Chicago mom charged with murder following asphyxiation of daughter, 8, in Uptown: police
Believing her 8-year-old daughter didn’t love her anymore, her mother axphyxiated her after they said prayers before bed in the Uptown neighborhood earlier this week, prosecutors said Friday during the woman’s bond hearing.
Andreal R. Hagler, 38, was charged with first-degree murder and was denied bail before Cook County Judge Maryam Ahmad during a hearing that was live-streamed on YouTube.
Assistant State’s Attorney James Murphy said Hagler’s brother, who sometimes stayed with them, came to their apartment Wednesday morning in the 4600 block of North Winthrop Avenue to check on Hagler after calling several times and not getting a response.
After finding them in a bed, unresponsive, he called Hagler’s sister, who immediately called 911.
Hagler was face down with a clear plastic bag over her head and “moving a little,” when police and paramedics arrived.
“Two small legs” from the shin down peeked out from a comforter and they found Amari, deceased, Murphy said.

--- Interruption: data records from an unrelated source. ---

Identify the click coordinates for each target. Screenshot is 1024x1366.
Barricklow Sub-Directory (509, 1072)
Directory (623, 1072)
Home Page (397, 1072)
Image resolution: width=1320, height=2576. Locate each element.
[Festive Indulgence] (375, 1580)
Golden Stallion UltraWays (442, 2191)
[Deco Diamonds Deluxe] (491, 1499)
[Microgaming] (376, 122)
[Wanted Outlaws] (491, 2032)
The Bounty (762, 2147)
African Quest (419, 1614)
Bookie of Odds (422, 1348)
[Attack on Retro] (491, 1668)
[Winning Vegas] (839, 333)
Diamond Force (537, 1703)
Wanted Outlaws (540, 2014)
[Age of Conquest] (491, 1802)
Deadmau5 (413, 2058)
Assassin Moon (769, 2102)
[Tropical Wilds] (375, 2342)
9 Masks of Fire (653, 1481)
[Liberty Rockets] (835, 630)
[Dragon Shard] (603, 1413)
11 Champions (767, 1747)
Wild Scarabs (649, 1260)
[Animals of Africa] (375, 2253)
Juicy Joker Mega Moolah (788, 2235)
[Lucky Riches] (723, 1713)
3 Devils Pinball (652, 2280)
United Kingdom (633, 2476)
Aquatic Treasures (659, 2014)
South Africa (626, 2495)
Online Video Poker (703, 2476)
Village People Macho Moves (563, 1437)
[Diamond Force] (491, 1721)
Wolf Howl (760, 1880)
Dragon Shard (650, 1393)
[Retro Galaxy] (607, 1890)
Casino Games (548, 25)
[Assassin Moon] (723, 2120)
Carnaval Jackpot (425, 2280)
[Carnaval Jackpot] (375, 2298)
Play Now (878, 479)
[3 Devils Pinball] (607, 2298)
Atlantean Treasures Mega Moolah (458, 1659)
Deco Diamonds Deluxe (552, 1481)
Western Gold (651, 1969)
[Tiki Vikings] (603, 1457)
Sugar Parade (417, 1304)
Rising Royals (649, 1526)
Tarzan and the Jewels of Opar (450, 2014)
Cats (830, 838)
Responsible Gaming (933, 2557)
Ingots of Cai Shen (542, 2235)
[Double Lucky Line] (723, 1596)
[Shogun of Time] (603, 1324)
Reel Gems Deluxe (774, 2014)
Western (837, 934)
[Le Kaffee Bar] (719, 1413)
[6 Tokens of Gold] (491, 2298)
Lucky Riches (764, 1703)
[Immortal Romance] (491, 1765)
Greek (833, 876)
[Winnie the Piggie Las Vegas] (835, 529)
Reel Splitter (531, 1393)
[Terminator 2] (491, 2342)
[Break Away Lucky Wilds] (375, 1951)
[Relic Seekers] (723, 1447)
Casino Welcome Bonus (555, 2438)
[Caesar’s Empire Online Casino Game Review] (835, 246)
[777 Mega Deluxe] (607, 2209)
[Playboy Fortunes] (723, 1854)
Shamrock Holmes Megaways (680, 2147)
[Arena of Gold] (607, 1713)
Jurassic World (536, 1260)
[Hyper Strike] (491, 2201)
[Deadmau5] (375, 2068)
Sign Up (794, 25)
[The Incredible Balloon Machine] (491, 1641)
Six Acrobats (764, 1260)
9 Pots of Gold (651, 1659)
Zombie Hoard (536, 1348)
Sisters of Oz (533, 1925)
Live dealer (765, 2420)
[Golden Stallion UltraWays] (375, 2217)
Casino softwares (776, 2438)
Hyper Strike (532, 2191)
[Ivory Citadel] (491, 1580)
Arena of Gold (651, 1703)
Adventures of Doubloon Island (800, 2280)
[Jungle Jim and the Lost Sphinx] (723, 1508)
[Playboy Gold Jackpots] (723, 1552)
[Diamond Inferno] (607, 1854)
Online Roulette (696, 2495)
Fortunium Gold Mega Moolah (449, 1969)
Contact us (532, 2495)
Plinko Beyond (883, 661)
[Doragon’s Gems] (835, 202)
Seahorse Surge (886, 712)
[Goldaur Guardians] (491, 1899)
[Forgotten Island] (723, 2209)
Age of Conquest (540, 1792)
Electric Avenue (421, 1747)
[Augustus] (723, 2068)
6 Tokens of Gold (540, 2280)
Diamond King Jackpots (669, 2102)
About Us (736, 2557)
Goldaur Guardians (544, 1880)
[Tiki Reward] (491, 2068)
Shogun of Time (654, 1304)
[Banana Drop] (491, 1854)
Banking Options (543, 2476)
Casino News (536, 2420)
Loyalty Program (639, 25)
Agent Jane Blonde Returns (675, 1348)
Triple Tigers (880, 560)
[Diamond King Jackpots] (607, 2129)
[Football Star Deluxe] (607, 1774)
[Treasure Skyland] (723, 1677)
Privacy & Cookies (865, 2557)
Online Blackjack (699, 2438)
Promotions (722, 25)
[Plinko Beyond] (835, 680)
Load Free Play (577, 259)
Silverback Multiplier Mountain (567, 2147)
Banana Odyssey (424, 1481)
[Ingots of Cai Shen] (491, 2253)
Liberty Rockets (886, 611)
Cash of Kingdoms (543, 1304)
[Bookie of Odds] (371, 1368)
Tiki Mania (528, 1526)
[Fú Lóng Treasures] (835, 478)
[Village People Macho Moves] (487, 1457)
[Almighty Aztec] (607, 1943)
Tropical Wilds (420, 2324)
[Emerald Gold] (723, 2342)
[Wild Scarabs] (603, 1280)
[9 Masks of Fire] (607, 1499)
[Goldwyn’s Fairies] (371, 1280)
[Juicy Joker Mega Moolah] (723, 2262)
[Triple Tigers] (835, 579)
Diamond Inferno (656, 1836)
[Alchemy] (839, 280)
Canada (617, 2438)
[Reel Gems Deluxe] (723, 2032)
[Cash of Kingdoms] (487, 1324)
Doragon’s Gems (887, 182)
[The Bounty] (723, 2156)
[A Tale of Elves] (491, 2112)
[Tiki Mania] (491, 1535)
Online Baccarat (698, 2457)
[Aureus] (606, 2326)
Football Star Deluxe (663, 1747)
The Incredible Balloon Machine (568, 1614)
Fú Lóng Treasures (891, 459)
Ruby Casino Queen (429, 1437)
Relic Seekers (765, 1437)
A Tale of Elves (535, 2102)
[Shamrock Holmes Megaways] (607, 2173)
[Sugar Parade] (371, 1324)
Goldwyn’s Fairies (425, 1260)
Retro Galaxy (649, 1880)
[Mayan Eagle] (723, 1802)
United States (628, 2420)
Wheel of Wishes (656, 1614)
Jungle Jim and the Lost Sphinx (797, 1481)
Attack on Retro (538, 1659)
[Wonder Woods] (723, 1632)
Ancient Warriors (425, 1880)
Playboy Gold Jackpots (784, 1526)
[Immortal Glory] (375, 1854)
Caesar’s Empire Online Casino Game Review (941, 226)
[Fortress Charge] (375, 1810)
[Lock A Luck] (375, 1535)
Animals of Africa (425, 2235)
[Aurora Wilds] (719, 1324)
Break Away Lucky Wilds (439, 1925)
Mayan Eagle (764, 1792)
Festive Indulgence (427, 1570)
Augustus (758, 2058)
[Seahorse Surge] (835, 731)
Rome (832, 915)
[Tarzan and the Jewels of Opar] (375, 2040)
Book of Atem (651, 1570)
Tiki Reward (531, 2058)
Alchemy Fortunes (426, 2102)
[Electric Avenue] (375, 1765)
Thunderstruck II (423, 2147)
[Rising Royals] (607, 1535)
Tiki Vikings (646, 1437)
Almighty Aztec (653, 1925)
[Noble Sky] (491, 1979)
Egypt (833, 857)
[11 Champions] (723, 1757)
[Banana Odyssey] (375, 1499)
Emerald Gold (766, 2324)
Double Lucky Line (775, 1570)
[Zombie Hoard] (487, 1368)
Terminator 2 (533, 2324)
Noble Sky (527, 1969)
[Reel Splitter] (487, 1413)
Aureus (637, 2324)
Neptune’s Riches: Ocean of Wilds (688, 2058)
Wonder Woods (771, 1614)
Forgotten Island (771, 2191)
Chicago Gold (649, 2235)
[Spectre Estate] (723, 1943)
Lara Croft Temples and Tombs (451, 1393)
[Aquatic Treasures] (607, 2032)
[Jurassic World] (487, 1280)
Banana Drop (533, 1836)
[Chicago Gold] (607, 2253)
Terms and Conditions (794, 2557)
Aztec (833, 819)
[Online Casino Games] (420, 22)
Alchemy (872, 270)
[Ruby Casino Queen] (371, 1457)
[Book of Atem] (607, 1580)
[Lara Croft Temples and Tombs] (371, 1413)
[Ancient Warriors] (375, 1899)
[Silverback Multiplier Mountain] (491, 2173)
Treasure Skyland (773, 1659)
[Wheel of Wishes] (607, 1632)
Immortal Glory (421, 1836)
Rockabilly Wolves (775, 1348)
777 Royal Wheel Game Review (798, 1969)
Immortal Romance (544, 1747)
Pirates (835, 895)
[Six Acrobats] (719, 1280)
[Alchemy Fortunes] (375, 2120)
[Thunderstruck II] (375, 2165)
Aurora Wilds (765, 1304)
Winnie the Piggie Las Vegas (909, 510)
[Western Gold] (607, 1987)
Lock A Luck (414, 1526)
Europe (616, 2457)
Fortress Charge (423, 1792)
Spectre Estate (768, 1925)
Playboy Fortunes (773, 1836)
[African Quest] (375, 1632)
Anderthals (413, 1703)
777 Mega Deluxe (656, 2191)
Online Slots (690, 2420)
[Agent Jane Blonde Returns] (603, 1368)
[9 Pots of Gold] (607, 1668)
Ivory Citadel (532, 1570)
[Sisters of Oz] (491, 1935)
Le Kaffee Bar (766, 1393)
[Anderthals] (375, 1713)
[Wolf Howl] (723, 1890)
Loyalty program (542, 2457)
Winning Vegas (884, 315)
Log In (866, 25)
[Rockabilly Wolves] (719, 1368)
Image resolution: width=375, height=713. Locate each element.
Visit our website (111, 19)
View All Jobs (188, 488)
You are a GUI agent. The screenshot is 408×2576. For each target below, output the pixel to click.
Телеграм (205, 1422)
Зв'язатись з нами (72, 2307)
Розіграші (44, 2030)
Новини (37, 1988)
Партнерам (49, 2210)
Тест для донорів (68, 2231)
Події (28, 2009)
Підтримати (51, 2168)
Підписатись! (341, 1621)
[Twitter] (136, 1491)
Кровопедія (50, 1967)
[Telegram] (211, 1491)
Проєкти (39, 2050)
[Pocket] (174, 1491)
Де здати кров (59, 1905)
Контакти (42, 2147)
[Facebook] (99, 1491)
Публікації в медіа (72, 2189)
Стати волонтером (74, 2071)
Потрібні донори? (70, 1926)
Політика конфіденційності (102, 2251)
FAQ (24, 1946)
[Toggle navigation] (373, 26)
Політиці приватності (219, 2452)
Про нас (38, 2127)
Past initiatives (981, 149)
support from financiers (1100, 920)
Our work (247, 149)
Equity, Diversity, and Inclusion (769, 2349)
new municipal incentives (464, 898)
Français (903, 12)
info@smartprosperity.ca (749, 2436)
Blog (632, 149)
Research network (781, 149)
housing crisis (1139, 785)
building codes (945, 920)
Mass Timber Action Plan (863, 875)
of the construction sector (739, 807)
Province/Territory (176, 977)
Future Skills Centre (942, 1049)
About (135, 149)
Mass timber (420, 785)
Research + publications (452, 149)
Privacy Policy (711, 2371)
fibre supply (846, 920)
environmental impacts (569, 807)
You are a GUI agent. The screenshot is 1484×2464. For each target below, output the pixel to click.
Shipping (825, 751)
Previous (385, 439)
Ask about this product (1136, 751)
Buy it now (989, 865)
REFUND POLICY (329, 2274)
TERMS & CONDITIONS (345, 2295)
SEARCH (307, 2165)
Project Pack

Amaria was dead on the scene at 11:23 am, according to the Cook County medical examiner’s office.
Murphy said in court the medical examiner’s office ruled Amaria’s death a homicide, after finding she died of multiple injuries, including those consistent with asphyxiation, from an assault.
Hagler, who didn’t appear to be injured but was later found to have PCP in her system, was gripping the mattress and wouldn’t let go, Murphy said.
First responders handcuffed her and lifted her to a chair and then she was wheeled out to an ambulance, said Murphy, who added Hagler never said a word. Hagler had been taken to nearby Weiss Memorial Hospital, where she had been reported in good condition.
A red Solo cup was found in the apartment, which smelled of bleach.
Following her arrest moments after Amari was found, Hagler gave a statement to police indicating she and Amari said their bedtime prayers that night about 8 or 9 pm She told police she drank bleach and believed her daughter didn’t love her anymore and was taking her father’s “side,” Murphy said.
As Amari screamed, “Mommy stop!” Hagler began suffocating her by placing a plastic bag over her head and telling her it was “their time to go,” because they were both born on the 24th, Murphy said.
An attorney representing Hagler asserted there were no witnesses, and said Hagler was not a flight risk. She finished some college courses and works as an occupational therapist. Hagler, who could not afford the bond, suffers from depression, according to the attorney.
According to a Chicago police report, Hagler had a meeting scheduled with the Illinois Department of Children and Family Services on Tuesday.
The principal of a nearby elementary school in Uptown sent a letter home Wednesday informing students, parents and guardians a child enrolled at the school had died. The letter did not say the age or gender of the student and it was not immediately clear whether Amaria attended the school.
“This loss is sure to raise many emotions, concerns, and questions for the entire school, especially our students. The Chicago Public Schools’ crisis management unit will work with our own counselor, social worker, and psychologist to provide grief counseling and support to students and staff members. If your child expresses any concern(s), please contact us so that we can provide additional support,” the letter said.
Hagler is due back in court on June 15.